I say all this, because I'm about to unsay it in my next chapter. Stay tuned.

7 comments:

lucychili said...

interesting mix of thinking

Dale said...

Thanks! I trip over my shoelaces a lot, thinking about this stuff :-)

Lucy said...

I await these eagerly and gobble them up as if famished, but then feel timorous about commenting, at least about being the first to do so.

I think I tend to agree with you about great poets against the great men (sic, or perhaps non, was it Carlyle?), but I'm not sure it still applies - I think you've written along the those lines yourself, that the times of a few who were fortunate enough to have both talent and opportunity to become great have passed, everytihg is wider and more diverse and fragmented.

I'm not sure they were always exactly comfortable, not in their skins anyway, if they were materially.

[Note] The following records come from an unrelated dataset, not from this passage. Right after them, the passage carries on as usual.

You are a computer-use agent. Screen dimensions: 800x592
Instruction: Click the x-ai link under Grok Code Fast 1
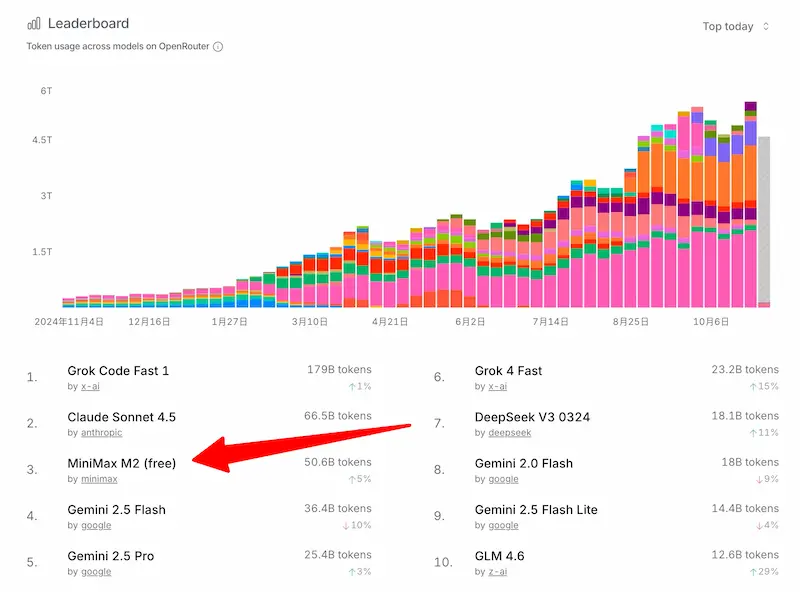click(90, 387)
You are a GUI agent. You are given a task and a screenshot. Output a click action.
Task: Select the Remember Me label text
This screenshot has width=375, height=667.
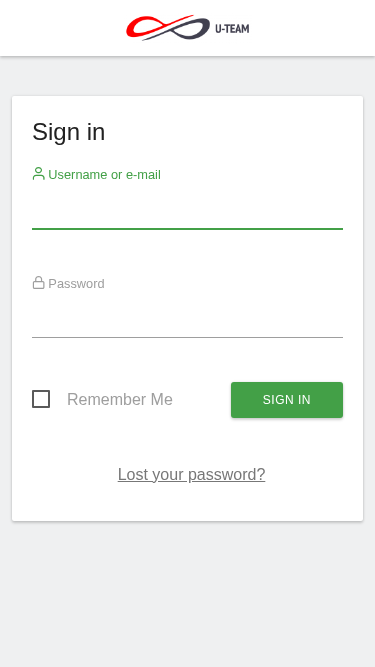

Yes they were white and male. Chaucer may not have ended very comfortably at all, they say.

I wondered in the previous post where Gawain/Pearl fitted in. To me, they are more mediaeval in the sense of happeing somewhere other, of existing somewhere else, where it's interesting to wander,but always elusive and remote. With Chaucer though I sometimes have difficulty remembering he was medieval at all, he seems so warm and solid and direct. But both have a playfulness, a merriment even, which the Anglo-Saxon lacked. Not much merrimeent in Langland either come to that.

Impressions though, sketchily informed and imperfectly remembered. Please keep these up.

Jayne said...

What strike me here is my curiosity about those poets and writers who haven't been heard, who never had the opportunity to be heard given the biases and cultural and social edicts of their time.
Lucy makes a good point--In this century, publishing can be immediate, talent can be found with the stroke of a hand. I wonder how many talens have been lost to history.
I know this, Dale, you are meant to be read.

Melanie said...

I fear I am about to sound like an idiot. I'm uneducated on literature.

But it makes a difference to me to be able to read someone and tell them a turn of phrase moved me deeply. When writers like Chaucer were writing for an audience of one, that interaction was present. I'm not knocking Emily, I haven't read her carefully enough to have a real opinion. But it has meant so much to me to be able to send you or a few others whose work I love a comment. It changes a dynamic of reading for me. It makes it less lonely.

Dale said...

Lucy, it's your encouragement that keeps me going!

Jayne, there's tens of thousands of them. We'll never know. It's a sobering thought.

Melanie, it makes a huge difference. It's what brought me to read contemporary poetry -- being able to converse with the poets.

Thanks all!

marly youmans said...

Dale, I have been wandering about in your history and enjoying it very much...

I find myself agreeing even where I disagree--or perhaps I mean questioning where I might agree.

One thing that always strikes me: there are all sorts of things that we can't really know with clarity. If you think about all those gentlemen who did many other things but wrote poetry as well in the Renaissance and seventeenth century, well, there must have been hordes of them who wrote the occasional poem but nothing now remains, either because it was not much good or because of mice or some other thing.

I mean, what if Chidiock Tichbourne hadn't had the bad luck to be hanged? Then we wouldn't have his pre-death poem, which is really the only thing we remember of his in the way of poetry...

Chaucer is perfectly wonderful, and one of the most fun things I ever did when teaching many eons ago was to read and translate Chaucer aloud with sophomores. But I have to say that the Gawain poet affected my imagination a great deal, and that I have a lot of poems that have some kind of genesis in the Green Knight or in some passage from that poem. And I can even think of a passage in one of my novels that is rooted in that poem. And I think the "fertility" of a poet is some measure of his importance... (And history plays a part--the whole idea of the green man is in resurgence.)

And of course "fertility" is part of what you're getting at with Dickinson. It is fruitful for us to encounter her. She has been good pollen for a long time, whereas we are still opening flowers in a mass of others.